• REQUIRED WORK
Rewrite the part of the items that opens with the line containing "This screenshot has width=1323, height=865." and runs through the end of the items, swapping "Dashboard" for "Reports" and changing nothing else. Leave the pictures out of your answer.

• INFORMATION SUPPLIED
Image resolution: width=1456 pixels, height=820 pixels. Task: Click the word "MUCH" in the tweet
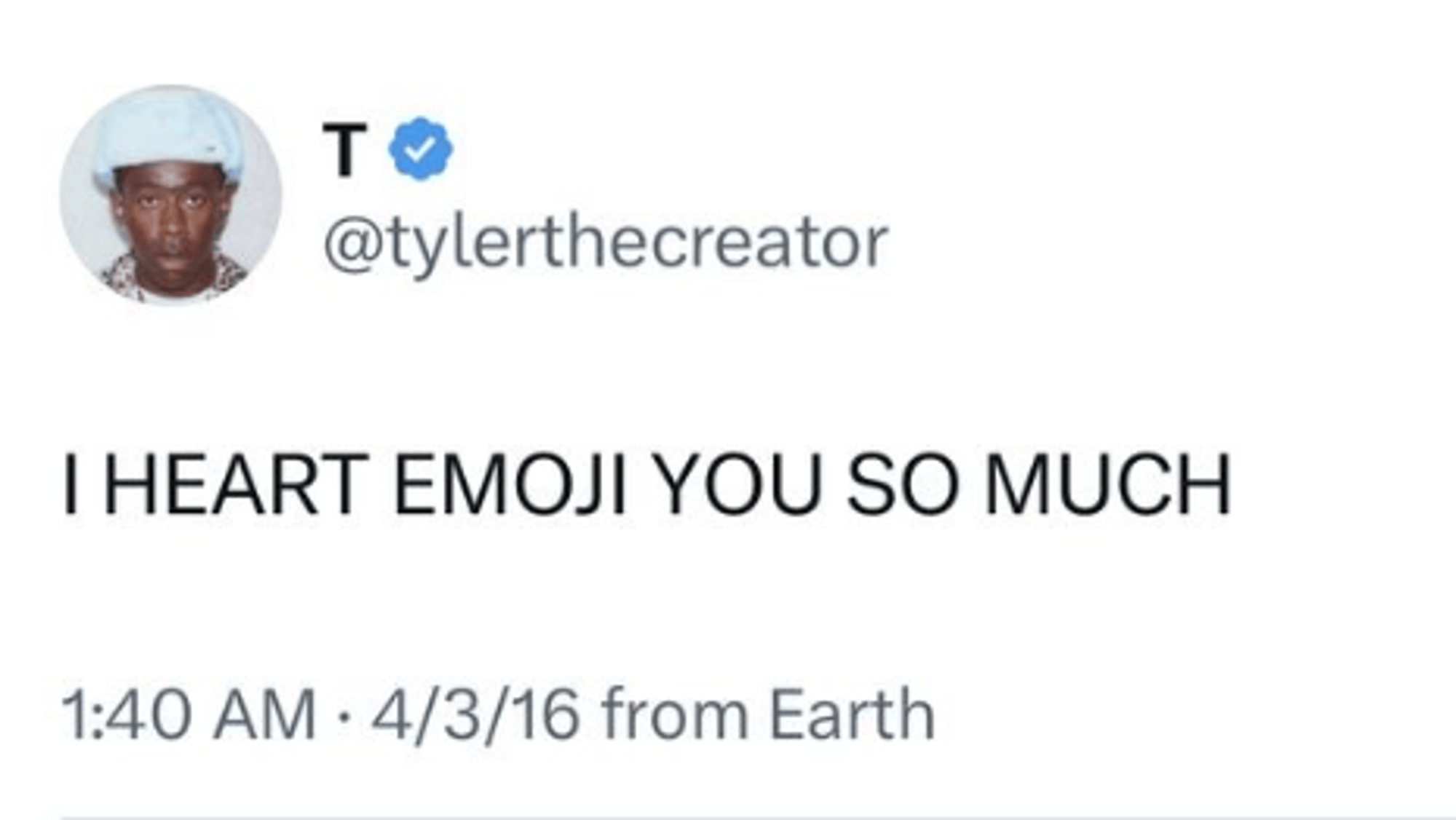tap(1107, 485)
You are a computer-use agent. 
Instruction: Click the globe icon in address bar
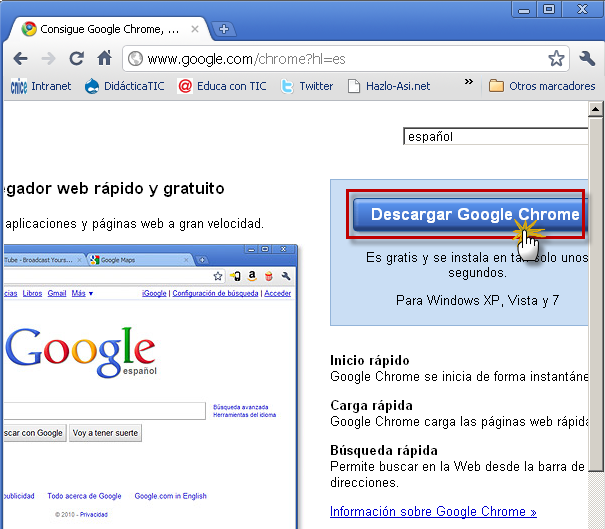(135, 59)
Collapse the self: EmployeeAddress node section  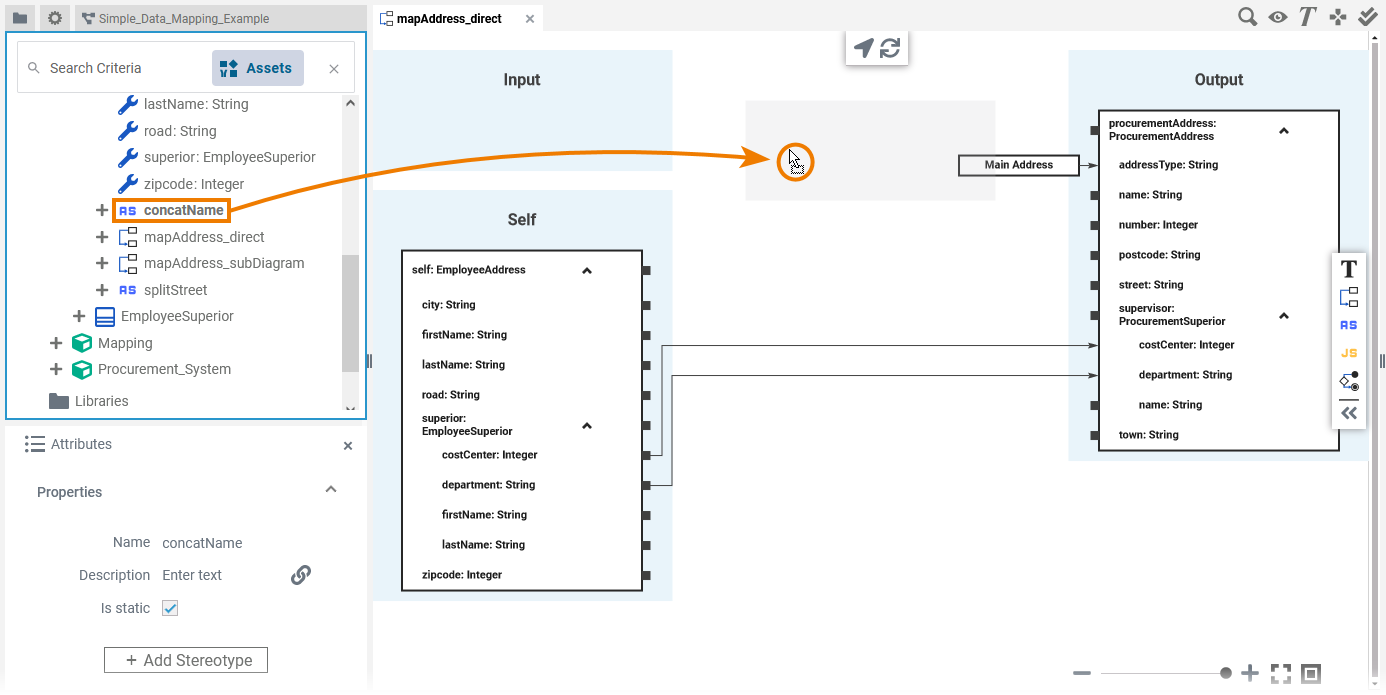pos(586,269)
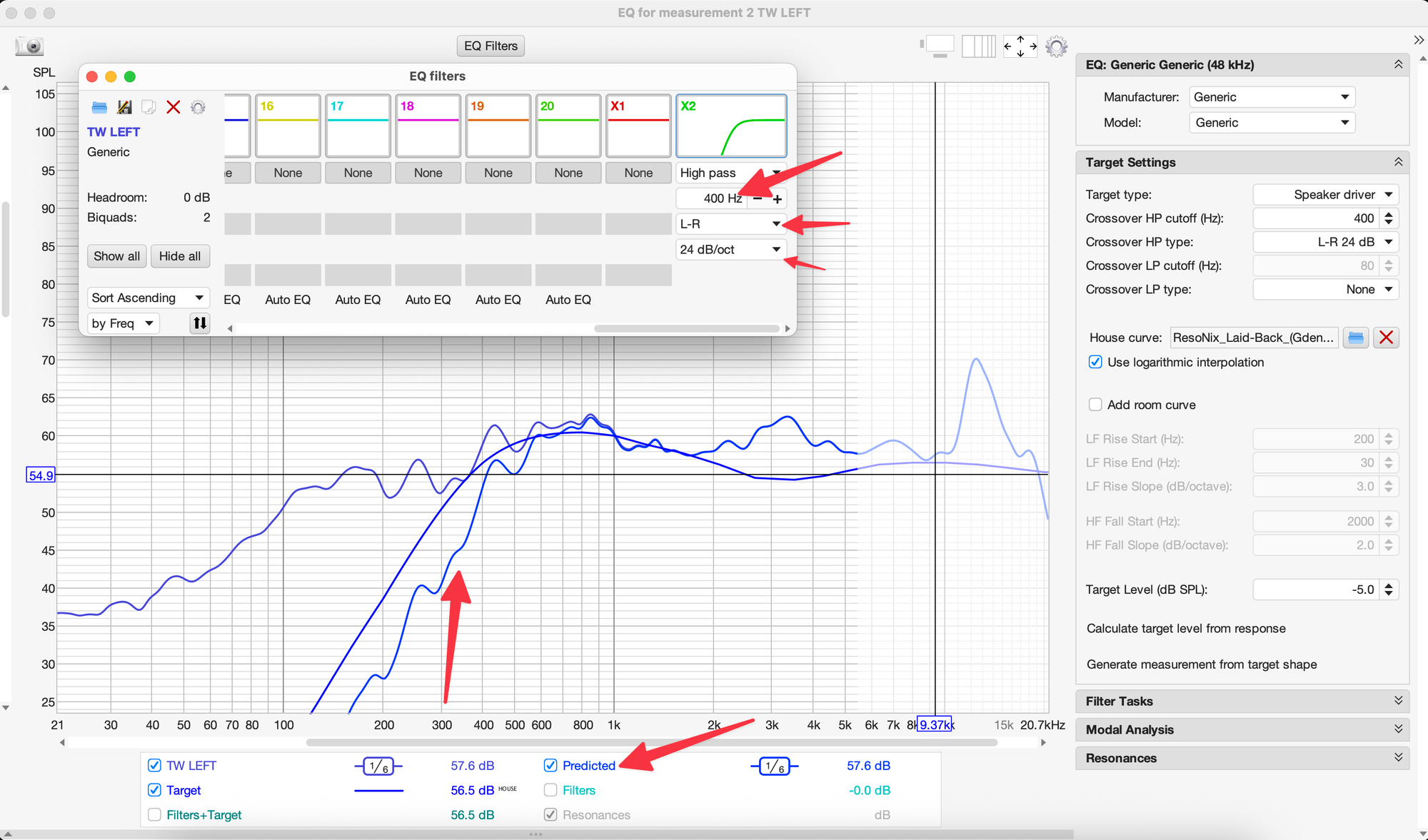This screenshot has width=1428, height=840.
Task: Click the Target Level value field
Action: 1315,589
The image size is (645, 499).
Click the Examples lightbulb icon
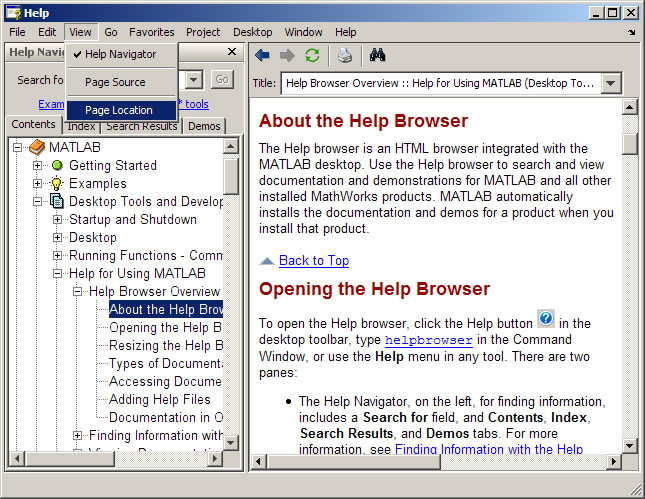tap(57, 183)
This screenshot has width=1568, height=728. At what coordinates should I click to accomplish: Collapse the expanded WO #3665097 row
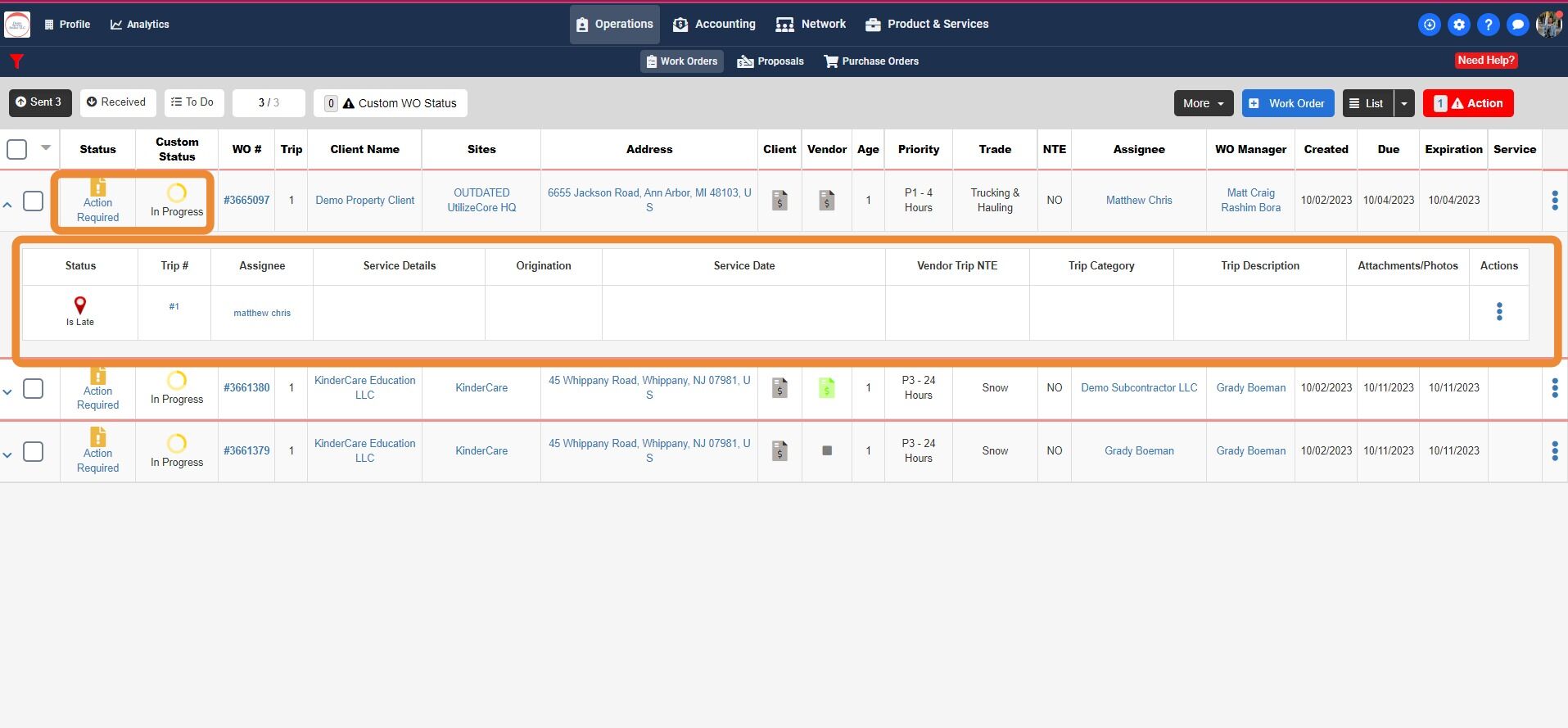[x=7, y=205]
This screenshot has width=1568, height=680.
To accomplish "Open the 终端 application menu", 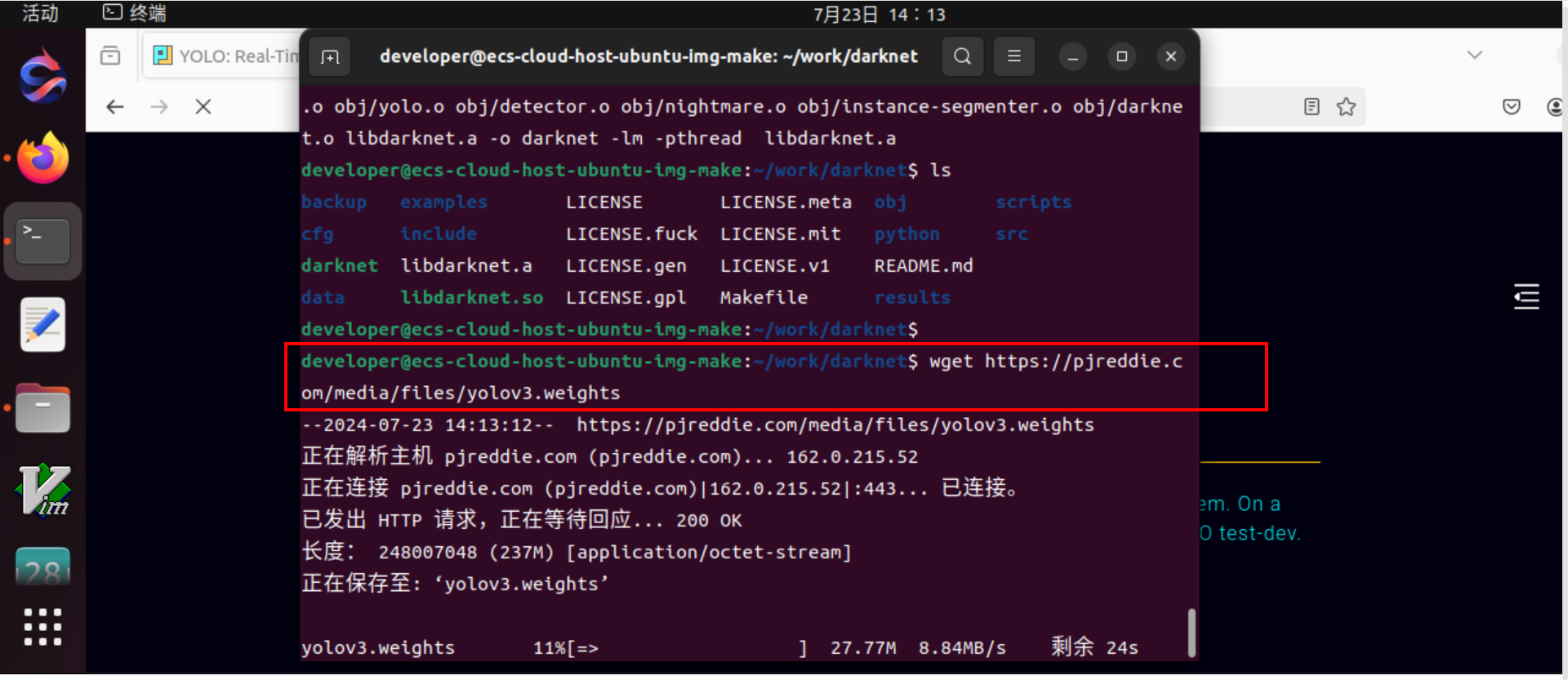I will [136, 13].
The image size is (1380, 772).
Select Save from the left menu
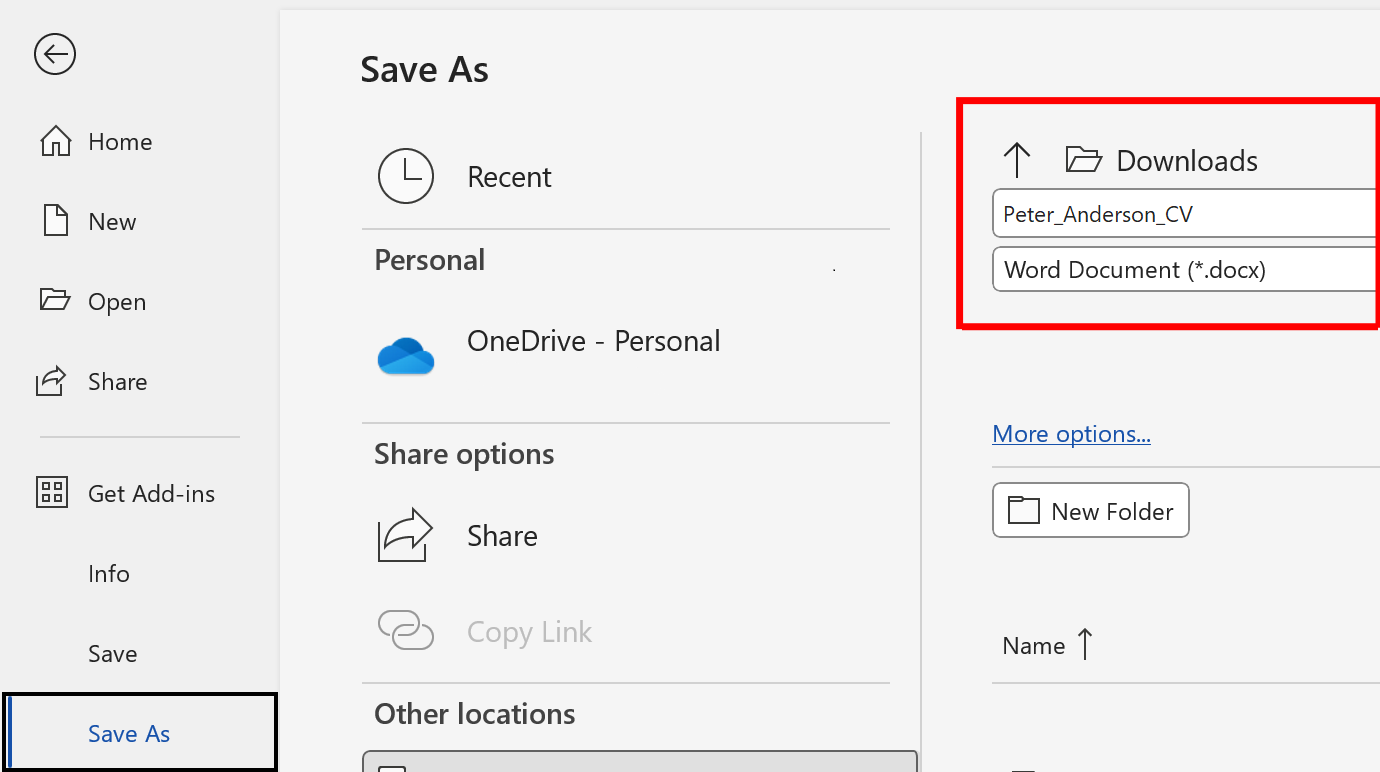[112, 653]
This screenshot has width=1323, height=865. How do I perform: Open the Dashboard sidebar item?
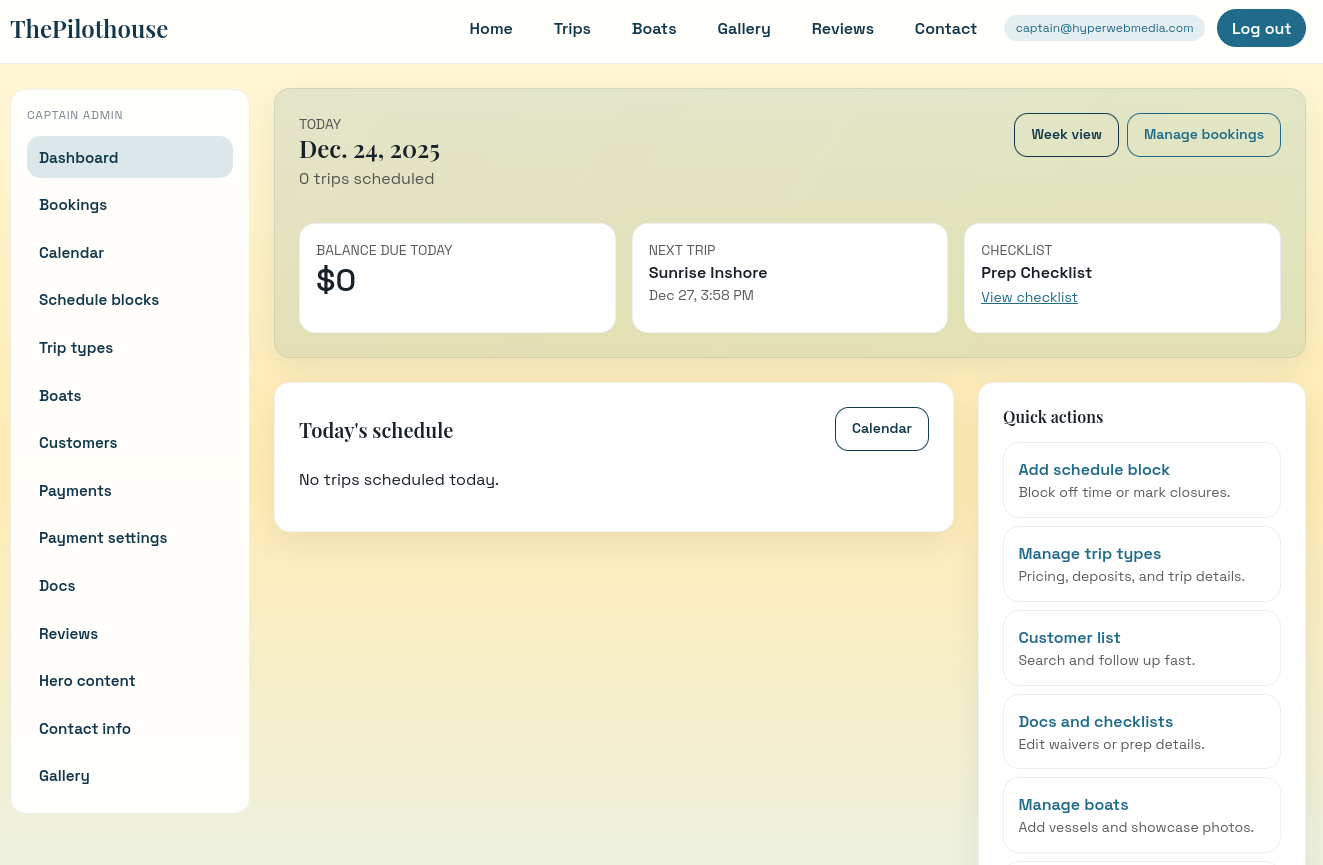pos(78,157)
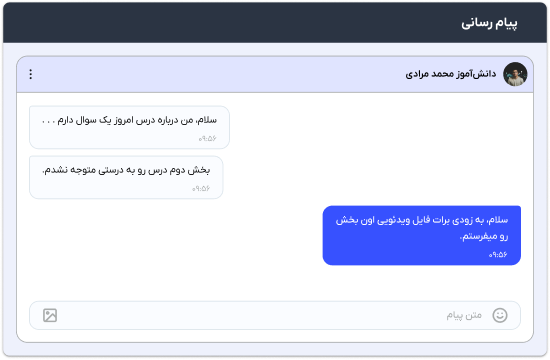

• CORRECT RESULT
This screenshot has width=1323, height=865. How do I perform: Open the Reports sidebar item?
pos(78,157)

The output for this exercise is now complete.